Action item -
The response must contain every line below in which "chip" appears.

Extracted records
----

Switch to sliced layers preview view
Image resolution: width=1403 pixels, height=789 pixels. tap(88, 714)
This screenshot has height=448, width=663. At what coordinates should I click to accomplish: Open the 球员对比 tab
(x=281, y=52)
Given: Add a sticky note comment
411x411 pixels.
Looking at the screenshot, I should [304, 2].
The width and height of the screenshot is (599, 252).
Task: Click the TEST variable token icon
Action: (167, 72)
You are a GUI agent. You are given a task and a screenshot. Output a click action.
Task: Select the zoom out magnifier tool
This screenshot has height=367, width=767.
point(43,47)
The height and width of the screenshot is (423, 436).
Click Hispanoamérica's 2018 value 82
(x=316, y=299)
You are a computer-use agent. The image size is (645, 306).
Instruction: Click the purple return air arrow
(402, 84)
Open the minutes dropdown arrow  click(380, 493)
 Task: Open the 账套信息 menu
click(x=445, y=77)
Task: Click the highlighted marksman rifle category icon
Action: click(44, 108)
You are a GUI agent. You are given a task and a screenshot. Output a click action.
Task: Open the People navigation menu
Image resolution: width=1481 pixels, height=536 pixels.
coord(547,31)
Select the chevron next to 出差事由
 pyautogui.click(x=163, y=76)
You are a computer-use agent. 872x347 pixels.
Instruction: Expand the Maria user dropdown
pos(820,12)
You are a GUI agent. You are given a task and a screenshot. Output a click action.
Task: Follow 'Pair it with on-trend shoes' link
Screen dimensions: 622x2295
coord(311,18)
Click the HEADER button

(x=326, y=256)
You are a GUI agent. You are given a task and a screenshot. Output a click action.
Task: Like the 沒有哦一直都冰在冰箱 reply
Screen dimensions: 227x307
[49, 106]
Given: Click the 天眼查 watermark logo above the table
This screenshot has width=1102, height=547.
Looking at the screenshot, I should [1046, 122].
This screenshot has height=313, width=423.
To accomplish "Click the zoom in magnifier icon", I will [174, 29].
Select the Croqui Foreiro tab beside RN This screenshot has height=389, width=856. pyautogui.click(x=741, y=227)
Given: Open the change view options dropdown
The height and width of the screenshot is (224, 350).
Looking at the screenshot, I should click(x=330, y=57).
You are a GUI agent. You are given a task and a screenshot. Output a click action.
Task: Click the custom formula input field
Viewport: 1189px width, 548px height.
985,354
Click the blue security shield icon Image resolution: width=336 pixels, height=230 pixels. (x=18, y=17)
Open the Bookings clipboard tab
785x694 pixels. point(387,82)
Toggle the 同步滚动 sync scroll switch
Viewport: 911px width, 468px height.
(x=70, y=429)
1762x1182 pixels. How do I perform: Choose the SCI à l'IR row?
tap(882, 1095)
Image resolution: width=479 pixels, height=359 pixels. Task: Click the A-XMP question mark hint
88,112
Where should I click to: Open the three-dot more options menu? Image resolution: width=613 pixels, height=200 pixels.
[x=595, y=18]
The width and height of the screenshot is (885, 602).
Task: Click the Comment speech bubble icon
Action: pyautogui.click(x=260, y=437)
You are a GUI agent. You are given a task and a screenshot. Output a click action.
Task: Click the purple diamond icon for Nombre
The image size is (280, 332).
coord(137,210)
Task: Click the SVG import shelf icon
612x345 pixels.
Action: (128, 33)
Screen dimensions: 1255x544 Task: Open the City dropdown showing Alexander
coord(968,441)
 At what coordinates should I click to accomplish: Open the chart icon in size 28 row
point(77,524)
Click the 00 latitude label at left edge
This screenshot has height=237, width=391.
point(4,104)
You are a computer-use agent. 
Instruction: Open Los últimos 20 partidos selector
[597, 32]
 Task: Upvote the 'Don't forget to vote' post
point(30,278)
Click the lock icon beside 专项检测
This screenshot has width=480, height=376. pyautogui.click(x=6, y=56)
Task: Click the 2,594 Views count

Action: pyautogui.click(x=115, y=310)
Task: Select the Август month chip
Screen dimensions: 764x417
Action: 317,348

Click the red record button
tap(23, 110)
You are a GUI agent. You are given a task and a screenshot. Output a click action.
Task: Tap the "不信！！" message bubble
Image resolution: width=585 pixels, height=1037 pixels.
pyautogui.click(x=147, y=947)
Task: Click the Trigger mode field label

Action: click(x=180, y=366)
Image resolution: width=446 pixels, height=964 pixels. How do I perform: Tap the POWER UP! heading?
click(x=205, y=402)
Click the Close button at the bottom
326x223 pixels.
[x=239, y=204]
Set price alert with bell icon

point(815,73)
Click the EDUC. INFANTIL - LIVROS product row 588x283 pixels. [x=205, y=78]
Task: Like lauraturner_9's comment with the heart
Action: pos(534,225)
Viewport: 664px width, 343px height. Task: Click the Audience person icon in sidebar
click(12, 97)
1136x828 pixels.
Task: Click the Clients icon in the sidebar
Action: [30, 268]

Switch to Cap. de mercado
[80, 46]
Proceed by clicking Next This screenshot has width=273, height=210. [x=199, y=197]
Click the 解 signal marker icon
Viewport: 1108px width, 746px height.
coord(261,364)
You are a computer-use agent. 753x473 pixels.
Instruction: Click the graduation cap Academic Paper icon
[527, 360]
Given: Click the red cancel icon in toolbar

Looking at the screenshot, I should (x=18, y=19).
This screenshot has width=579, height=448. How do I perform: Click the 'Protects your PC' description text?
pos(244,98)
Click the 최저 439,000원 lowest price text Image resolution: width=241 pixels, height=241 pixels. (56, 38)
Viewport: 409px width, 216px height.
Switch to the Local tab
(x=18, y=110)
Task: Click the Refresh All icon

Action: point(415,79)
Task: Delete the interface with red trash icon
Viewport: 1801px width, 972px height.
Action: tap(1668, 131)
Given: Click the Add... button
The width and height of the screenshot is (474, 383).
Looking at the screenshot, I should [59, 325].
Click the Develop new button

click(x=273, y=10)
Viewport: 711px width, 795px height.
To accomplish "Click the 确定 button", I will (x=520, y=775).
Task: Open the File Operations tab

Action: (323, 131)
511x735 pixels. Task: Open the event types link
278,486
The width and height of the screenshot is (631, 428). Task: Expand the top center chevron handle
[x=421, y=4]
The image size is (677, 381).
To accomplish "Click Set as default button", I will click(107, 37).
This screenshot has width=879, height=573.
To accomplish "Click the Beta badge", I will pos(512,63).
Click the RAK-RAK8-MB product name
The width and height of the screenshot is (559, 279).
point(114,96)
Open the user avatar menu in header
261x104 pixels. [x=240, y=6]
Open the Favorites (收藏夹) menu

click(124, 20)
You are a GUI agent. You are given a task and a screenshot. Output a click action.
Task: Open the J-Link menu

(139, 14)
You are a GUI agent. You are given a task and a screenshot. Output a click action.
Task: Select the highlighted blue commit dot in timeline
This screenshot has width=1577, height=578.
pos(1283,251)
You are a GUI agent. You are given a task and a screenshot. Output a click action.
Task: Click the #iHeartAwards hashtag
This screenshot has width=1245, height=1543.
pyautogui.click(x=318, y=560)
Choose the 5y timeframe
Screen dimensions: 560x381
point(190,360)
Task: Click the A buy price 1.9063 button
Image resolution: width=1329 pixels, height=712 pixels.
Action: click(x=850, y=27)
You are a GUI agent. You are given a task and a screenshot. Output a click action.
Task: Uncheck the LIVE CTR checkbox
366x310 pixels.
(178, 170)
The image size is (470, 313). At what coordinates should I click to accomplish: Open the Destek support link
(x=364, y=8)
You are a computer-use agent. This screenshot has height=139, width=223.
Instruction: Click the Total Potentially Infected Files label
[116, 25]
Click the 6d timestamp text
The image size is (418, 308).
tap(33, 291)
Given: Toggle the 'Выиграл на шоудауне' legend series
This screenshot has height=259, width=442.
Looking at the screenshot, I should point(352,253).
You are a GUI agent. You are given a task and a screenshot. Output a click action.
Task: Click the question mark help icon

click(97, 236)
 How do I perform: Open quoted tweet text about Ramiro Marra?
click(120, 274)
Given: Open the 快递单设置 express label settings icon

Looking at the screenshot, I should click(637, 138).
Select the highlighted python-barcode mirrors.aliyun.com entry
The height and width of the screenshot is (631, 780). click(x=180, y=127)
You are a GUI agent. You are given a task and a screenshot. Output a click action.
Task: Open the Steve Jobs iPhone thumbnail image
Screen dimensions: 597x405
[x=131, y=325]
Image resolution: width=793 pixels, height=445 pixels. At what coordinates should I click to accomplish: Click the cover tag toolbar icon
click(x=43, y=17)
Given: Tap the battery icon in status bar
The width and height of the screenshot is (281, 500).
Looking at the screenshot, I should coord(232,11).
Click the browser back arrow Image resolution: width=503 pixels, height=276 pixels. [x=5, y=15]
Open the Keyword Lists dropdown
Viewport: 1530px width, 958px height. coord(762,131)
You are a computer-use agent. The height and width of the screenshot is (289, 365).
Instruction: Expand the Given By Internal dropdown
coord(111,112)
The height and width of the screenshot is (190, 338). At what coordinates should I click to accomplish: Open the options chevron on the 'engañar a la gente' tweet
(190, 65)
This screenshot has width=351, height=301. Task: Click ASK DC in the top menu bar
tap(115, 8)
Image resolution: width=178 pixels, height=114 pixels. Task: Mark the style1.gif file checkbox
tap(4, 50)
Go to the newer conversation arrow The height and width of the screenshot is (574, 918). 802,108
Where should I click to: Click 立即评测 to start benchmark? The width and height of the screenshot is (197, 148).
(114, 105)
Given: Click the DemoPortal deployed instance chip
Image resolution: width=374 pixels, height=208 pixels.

----

Output of the exercise -
Task: Select the Август month chip
Given: Click the DemoPortal deployed instance chip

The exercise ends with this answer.